そして控除しきれなかった定額減税額は次に支払う給与か賞与に繰り越しましょう。
(国税庁ホームページより引用)
給与明細の記載
給与明細には源泉所得税から控除した定額減税の所得税部分の金額を任意の場所に以下のように記載すればOKです。
- 定額減税額(所得税)●●円
- 定額減税●●円
給与をもらう側としては6月以降最初に支払われる給与の給与明細は要チェックですね。
源泉所得税の納付書(徴収高計算書)の記載
源泉所得税の納付書は改訂の予定がなく、定額減税の控除後の源泉徴収税額を記載すればよいことになっています。
(国税庁ホームページより引用)
「年末調整による超過税額」欄や「摘要」欄に記載すべきでは?と思われる方がいらっしゃるかもしれませんがいずれも不要の旨、国税庁から示されていますのでご安心ください。
年末調整時
年末時点で実額計算した本人の合計所得金額、配偶者・扶養親族の合計所得金額により定額減税の控除額が確定されます。
そして住宅ローン控除後の所得税から定額減税の所得税部分が控除されます。
(国税庁ホームページより引用)
控除しきれなかった分は支給されませんので所得税がゼロになるところが限度ということですね。
復興特別所得税は定額減税後の所得税に税率を乗じて計算することになります。
年末調整還付・不足額を計算する際の源泉徴収税額の集計については6月以降の給与で控除していた定額減税額を控除した後の源泉徴収税額を集計することに注意してくださいね。
源泉徴収簿の記載
源泉徴収簿の記載例が国税庁ホームページにありましたので引用しておきますね。
源泉徴収票の記載事項
6月1日以後に年末調整をして作成する源泉徴収票の摘要欄には以下の事項を記載しましょう。
- 所得税の定額減税控除済額、控除しきれなかった額
- (該当者のみ)合計所得金額が1,000万円超である居住者の同一生計配偶者(以下「非控除対象配偶者」という。)分の特別控除を実施した場合、その旨
こちらも記載例が国税庁ホームページにありましたので引用しておきますね。
なお、年末調整を行わずに退職した人や年収2,000万円超で年末調整を行わなかった人の源泉徴収票については、摘要欄に定額減税の内容を記載する必要はありません。

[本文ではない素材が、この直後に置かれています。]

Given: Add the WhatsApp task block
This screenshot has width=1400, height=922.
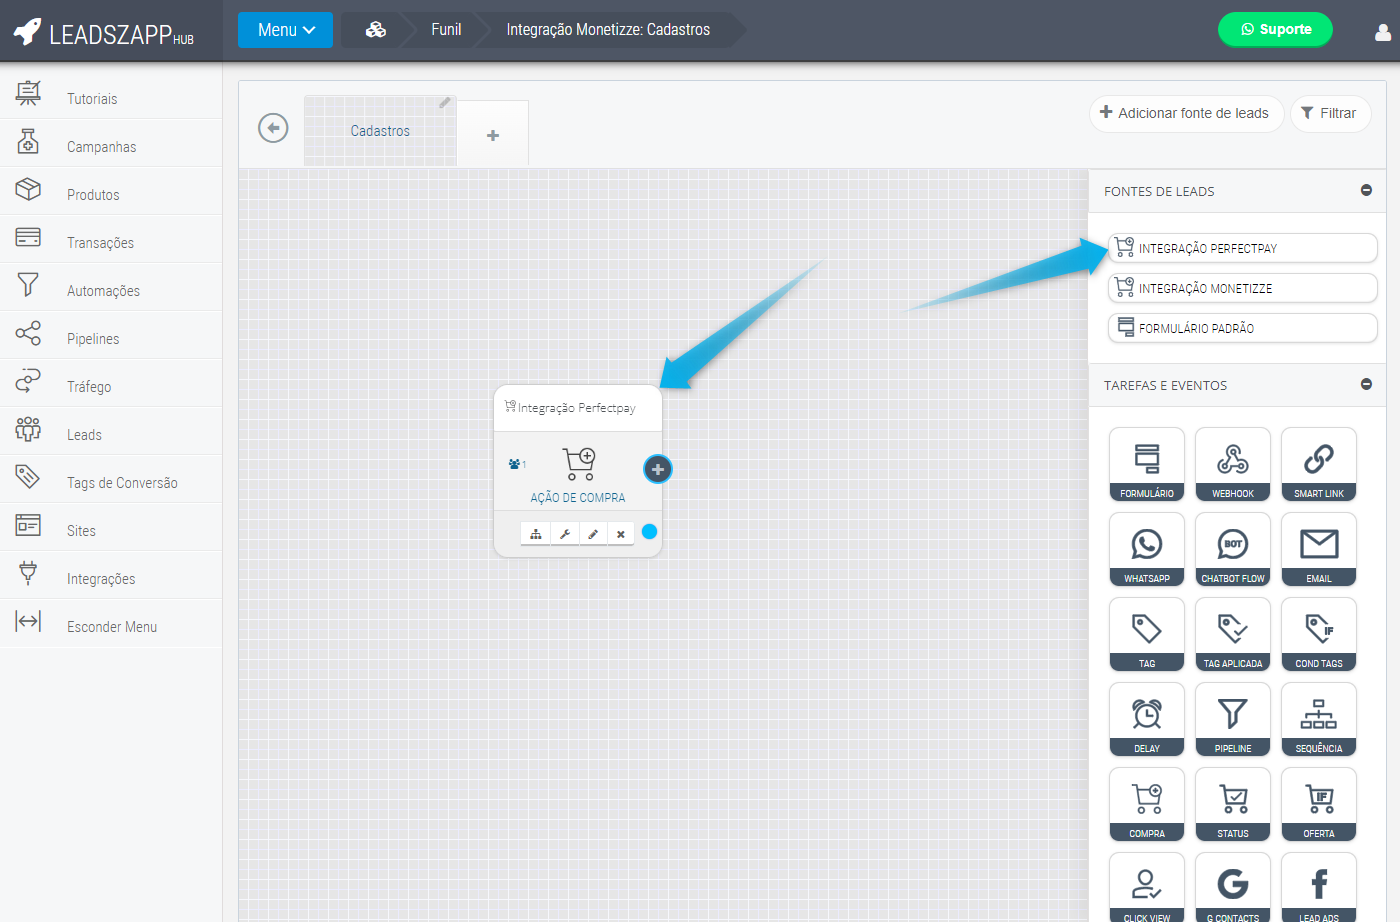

源泉徴収税額欄に定額減税後の源泉徴収税額を記載するだけでOKです。
源泉徴収票作成時点では定額減税額が確定していませんからね。
あとはご本人が確定申告で計算して確定させることになります。
令和6年分で控除しきれない場合
令和6年分で定額減税の控除額が控除しきれなかった場合は令和7年に繰り越すことができません。
ただし、住民税の定額減税の実施と併せ、定額減税しきれないと見込まれる人については、市区町村から各種の給付措置が行われる予定とのことです。
具体的計算(住民税)
令和6年6月分は徴収無し(ゼロ)になります。
そして、定額減税「後」の税額が令和6年7月分~令和7年5月分の11ヶ月で徴収されます。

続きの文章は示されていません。